There is also a wish to see some expansion of grammar schools, with the provision of new ones where communities want them. There is much pent up demand for grammar places, and tensions where there are boundaries between grammar provision and no grammar provision. Grammar schools remain a good way to educate the more academically-minded. and allow children from all backgrounds to compete more successfully against pupils from the best-endowed private schools.
On jobs, contributors shared the Government’s concern about dubious degrees that do not lead easily to well-paid careers. Now many are educated to the age of 21 it is important the last three years (usually paid for by a loan) are well used, with an eye to employment success.
There is enthusiasm for plans to reform welfare further to make sure that, in all cases, working is worthwhile, and to provide financial and other support to those who have difficulties in adapting to a normal working regime. Others wished to remove the ready supply of cheap labour from abroad, which the Treasury thinks is an aid to growth.
Suffice to say, that belief is wrong – and not just because it relies on looking at output rather than output per head. The Treasury also fails to take into account the big costs entailed by the extra (subsidised homes), surgeries, hospitals, schools, and utility provision needed to cater to the inflow, or the impact on productivity of persevering with low-paid jobs instead of investing in people and machine power so real incomes rise.
One wide-ranging contribution proposed fewer prison and fewer pills, more childcare close to home, and more at-home care. This could help social progress, with more people freed to work and fewer dependent on state institutions.
A carbon border tax, on the other hand, would just add to the inflation and inefficiencies which emissions taxes already impose, whilst the idea that we need to devolve more power to elected mayors misses the point: that we want government to get out of the way of enterprise, not impose more taxes on us to pay for more government direction.
Planning reform is always popular and probably necessary, as the current system does impose huge costs and delays.
The ideas for stronger families all had merit; most took the form of offering better tax breaks or more subsidies to ease the pressures on family budgets.

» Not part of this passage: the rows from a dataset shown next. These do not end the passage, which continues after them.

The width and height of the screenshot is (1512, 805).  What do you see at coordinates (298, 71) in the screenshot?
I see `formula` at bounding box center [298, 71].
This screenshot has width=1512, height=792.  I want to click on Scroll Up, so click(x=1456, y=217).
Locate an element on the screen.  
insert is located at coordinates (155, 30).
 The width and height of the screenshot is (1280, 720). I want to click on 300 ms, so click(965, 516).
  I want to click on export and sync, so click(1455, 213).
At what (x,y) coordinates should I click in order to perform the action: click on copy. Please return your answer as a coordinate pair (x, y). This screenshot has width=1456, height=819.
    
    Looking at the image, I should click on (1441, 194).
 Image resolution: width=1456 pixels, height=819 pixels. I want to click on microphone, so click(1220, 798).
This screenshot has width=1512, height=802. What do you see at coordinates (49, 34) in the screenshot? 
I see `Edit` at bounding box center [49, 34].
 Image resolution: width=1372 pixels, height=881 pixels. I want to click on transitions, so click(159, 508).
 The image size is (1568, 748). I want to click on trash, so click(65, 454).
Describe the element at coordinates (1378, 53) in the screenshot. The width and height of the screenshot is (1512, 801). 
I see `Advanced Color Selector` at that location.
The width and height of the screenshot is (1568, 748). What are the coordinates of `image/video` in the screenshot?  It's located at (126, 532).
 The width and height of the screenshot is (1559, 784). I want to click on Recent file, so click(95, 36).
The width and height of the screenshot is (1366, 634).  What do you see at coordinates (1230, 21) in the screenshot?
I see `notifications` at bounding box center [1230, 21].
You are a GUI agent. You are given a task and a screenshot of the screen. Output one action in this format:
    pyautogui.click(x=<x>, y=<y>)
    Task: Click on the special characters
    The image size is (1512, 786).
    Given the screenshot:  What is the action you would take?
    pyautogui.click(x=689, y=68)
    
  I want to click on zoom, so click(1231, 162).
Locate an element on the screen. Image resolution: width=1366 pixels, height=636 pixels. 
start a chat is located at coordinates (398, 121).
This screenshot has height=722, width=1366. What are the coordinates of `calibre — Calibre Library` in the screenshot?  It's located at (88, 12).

It would indeed to be good to leave families with more of their own money to spend, and supplement those who cannot for understandable reasons get the better paid jobs to pay the bills. Conservatives should favour more by way of tax cuts, cementing the link between work and better living standards.
There is also a case for greater fairness in tax between the couple where both go to work and the couple where one stays at home to look after the children whilst they are young.
However, as both the wish to improve education and to offer more help to families require more public spending, not less, these plans only make sense if government is willing to be tougher in other areas. Here are a few ways it could do so.
Stop the Bank of England selling more bonds at large losses, as the Treasury could do. Place a freeze on Civil Service and quango recruitment to start to reverse the plunge in public sector productivity in recent years (whilst allowing additional recruitment of teachers, medics and uniformed personnel).
Delay the state costs of carbon capture and storage schemes until world competition and the private sector have come up with cheaper and better answers, and suspend, now most who want one have one, the free roll out of smart meters. Reduce grants for anti-vehicle schemes.
Move more Civil Service staff out of expensive central London offices, and get some property savings from the new pattern of part-homeworking. Stop local authorities borrowing to buy property and other investments that they do not need for their own activities.
Sell the remaining shares in Nat West and privatise Channel 4. Stop issuing so much index-linked debt, and shift to borrowing more for longer periods to get the debt costs down a bit.
There are many more ways of taking a good few billions out of current budgets. We need only ministers with the will to do it.